• **Input rows**
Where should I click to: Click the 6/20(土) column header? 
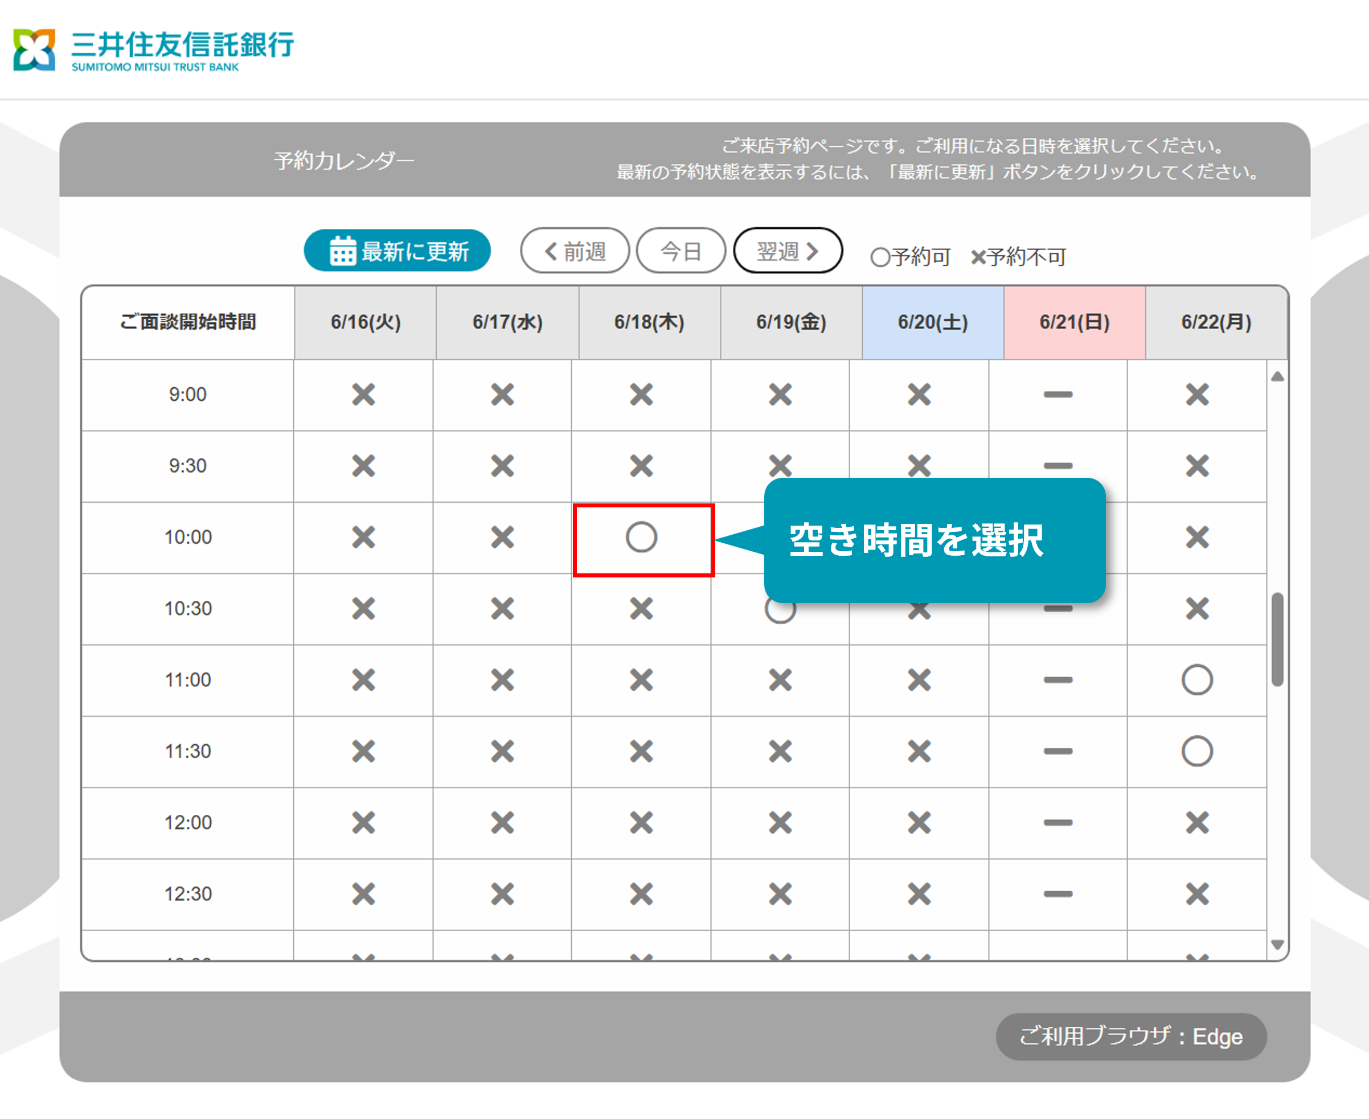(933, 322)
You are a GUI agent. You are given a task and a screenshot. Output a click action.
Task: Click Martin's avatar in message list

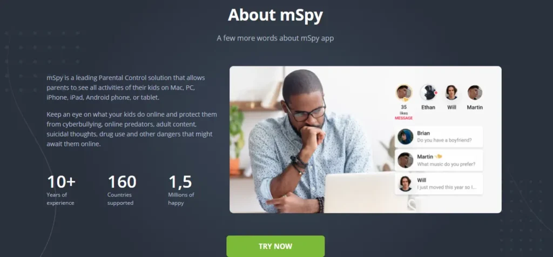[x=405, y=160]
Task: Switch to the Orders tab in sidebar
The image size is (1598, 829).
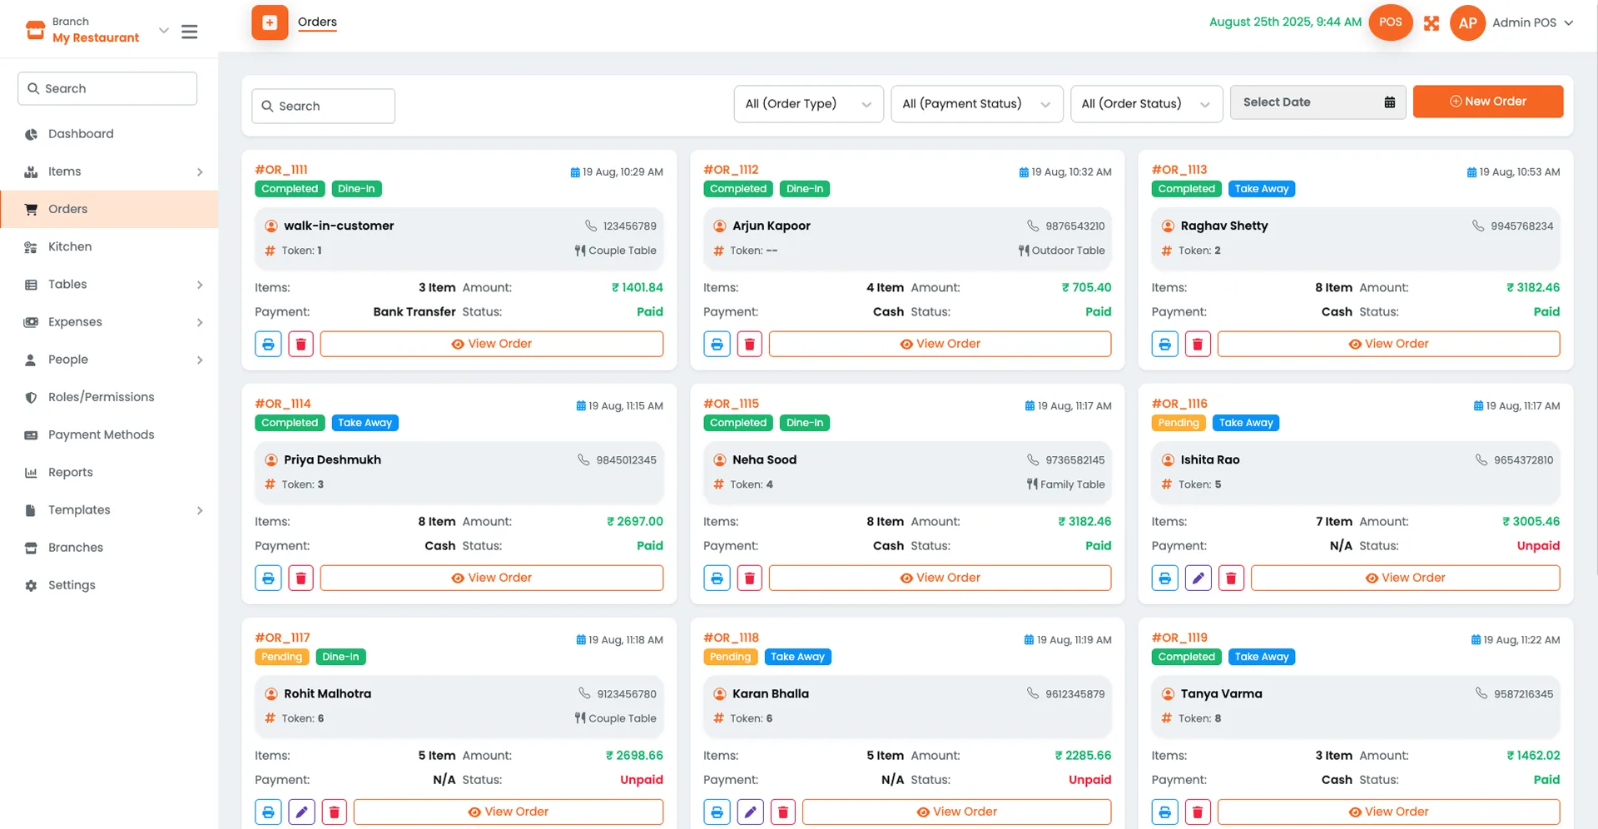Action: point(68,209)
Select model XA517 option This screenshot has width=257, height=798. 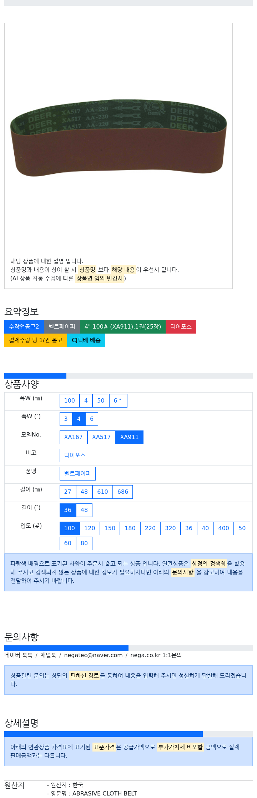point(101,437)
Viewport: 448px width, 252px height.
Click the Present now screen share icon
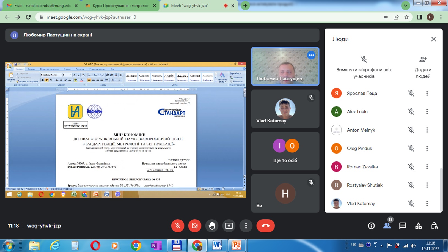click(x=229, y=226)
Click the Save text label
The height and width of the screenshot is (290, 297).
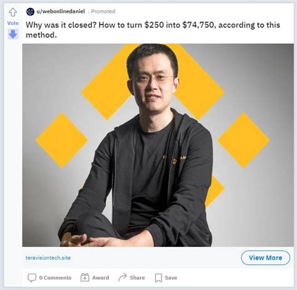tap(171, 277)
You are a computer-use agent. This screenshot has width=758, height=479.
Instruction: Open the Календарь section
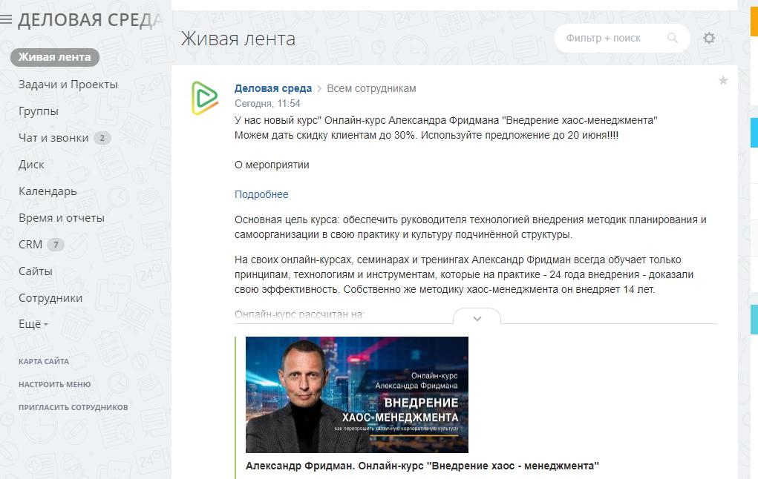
--
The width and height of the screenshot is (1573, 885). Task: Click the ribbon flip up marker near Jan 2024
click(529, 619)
...
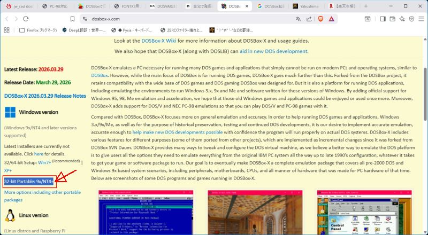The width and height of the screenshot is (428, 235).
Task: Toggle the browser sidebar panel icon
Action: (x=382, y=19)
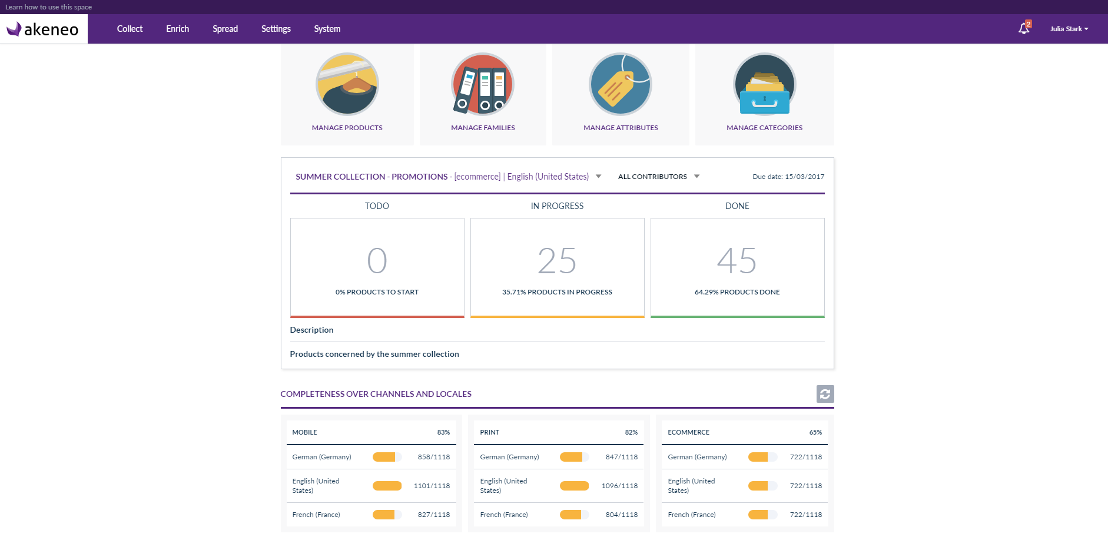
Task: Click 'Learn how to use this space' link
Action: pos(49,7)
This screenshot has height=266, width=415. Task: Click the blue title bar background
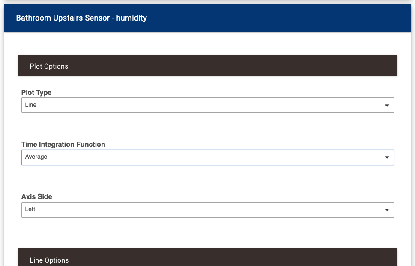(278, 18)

• **Challenge**
Rewrite the listing lines from the one containing "You are a computer-use" through the one containing "Instruction: Open the Календарь section", both included. Substitute "panel" for "section" and change nothing else.

• **Answer**
You are a computer-use agent. This screenshot has width=758, height=479.
Instruction: Open the Календарь panel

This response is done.